#### DATA TO PROCESS ####

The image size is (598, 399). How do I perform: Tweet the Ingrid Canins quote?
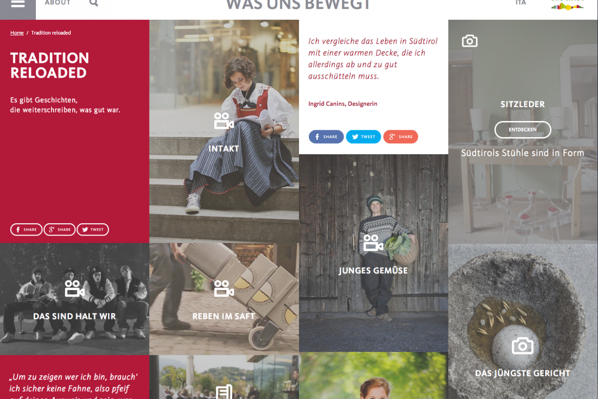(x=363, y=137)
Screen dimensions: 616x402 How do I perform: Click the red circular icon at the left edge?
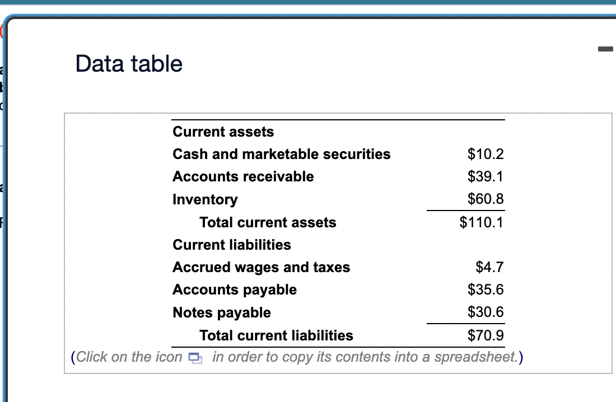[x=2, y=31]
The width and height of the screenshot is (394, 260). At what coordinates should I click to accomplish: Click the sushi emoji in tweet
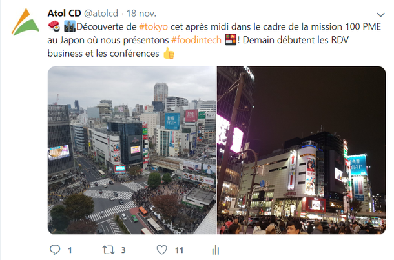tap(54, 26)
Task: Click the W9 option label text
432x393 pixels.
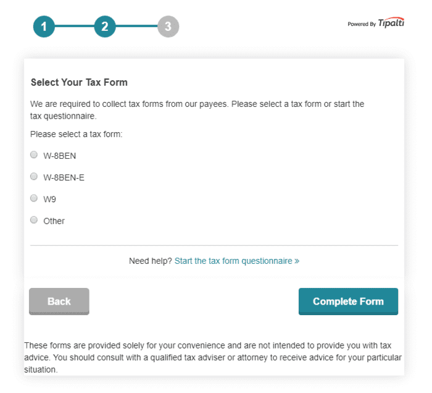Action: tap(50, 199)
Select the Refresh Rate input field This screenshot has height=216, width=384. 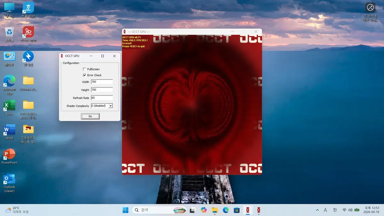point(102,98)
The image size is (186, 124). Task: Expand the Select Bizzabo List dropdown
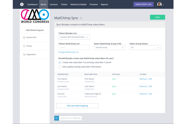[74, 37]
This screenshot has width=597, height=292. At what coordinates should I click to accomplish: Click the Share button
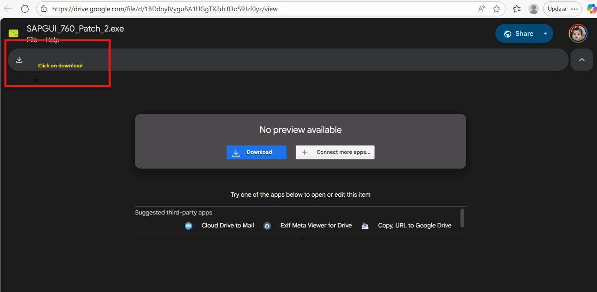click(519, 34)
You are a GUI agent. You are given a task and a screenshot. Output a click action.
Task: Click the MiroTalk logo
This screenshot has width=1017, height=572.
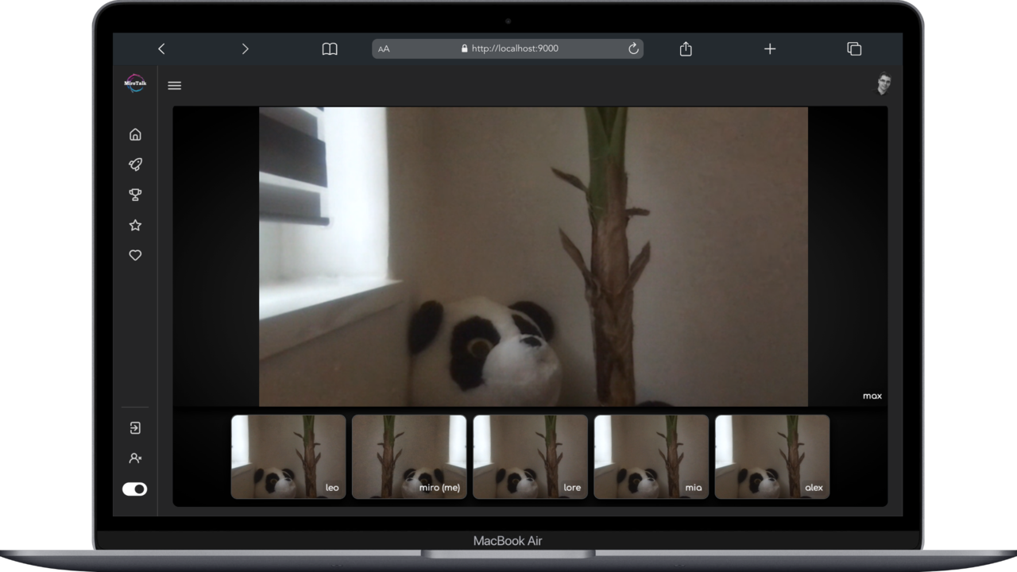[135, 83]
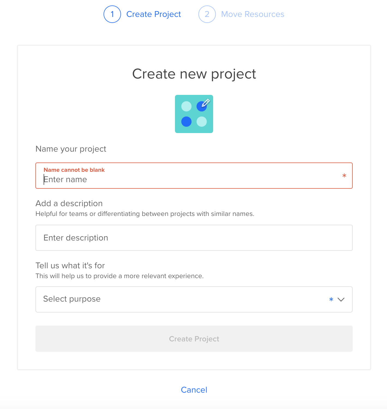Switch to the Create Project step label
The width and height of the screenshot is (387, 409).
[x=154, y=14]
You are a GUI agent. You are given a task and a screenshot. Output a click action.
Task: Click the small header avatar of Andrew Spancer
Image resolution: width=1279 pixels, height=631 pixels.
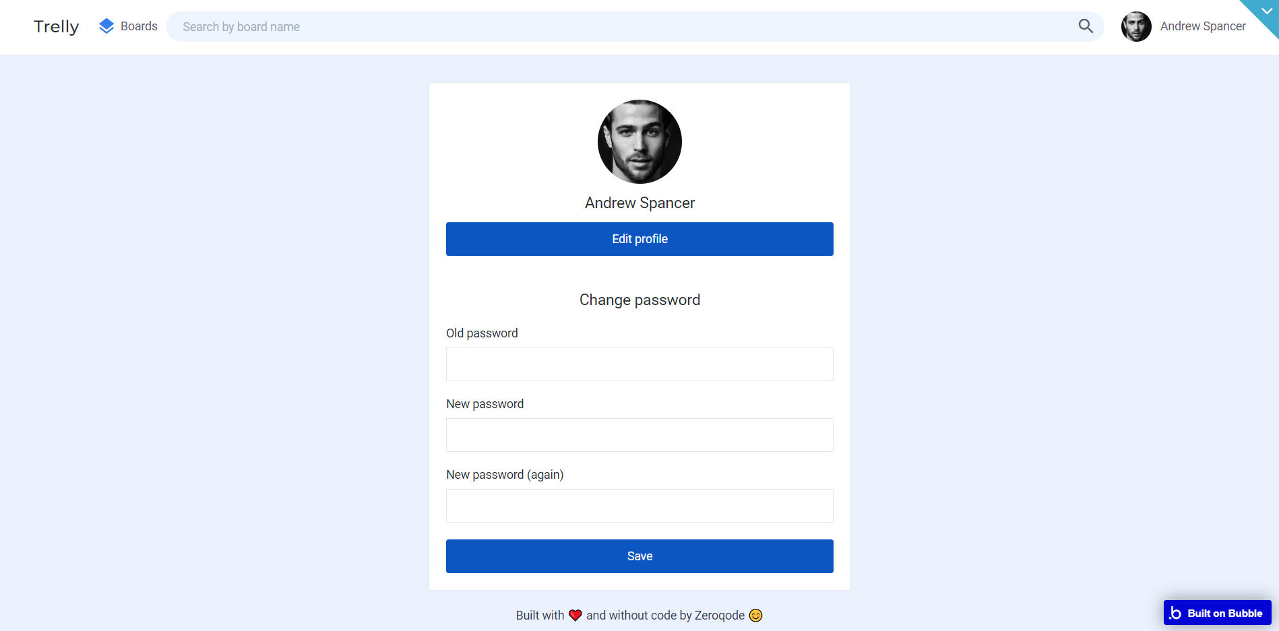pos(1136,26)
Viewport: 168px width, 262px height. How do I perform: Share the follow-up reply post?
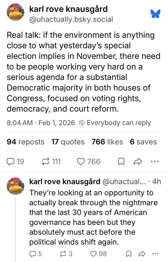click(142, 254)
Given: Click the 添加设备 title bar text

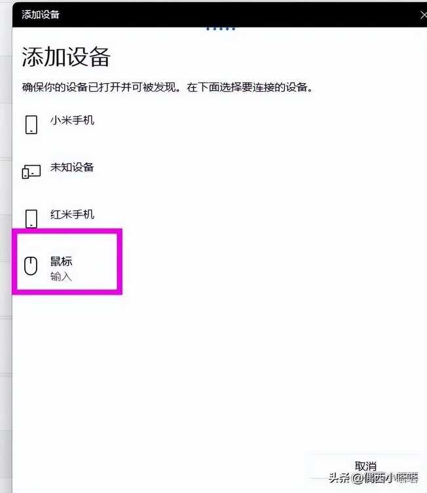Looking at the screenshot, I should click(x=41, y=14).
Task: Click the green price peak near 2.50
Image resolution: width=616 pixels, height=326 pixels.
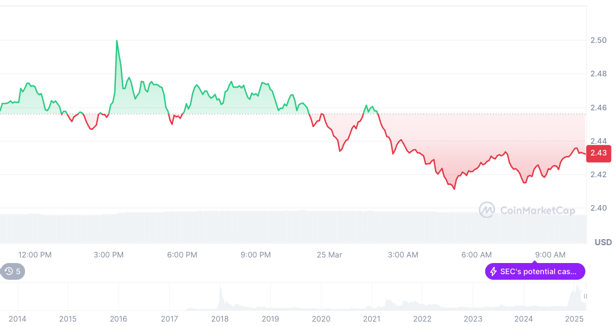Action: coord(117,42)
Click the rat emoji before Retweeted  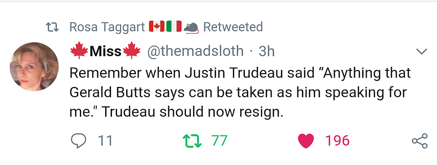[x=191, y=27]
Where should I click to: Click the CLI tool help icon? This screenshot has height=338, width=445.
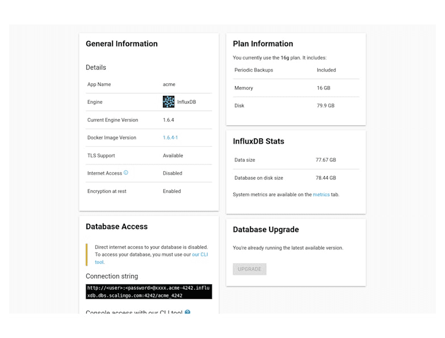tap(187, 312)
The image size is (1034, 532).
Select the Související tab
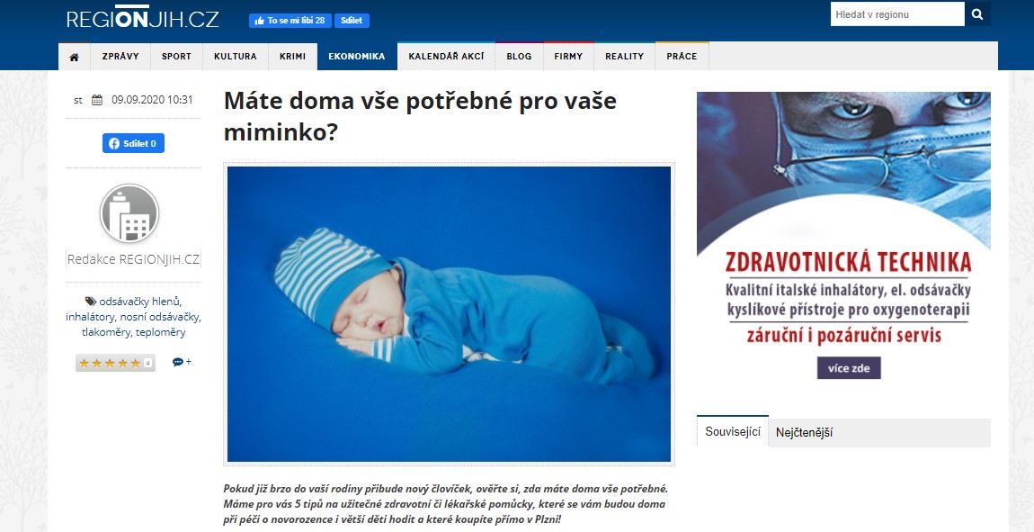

####

#### [PROBLEM REQUIREMENTS]
Output precisely the lines in the material above from the line containing "Where should I" through its last line, and omit pictures.

#### [EXPECTED ANSWER]
Where should I click to: Click the CLI tool help icon? This screenshot has height=338, width=445.
tap(187, 312)
The image size is (1034, 532).
Select the Související tab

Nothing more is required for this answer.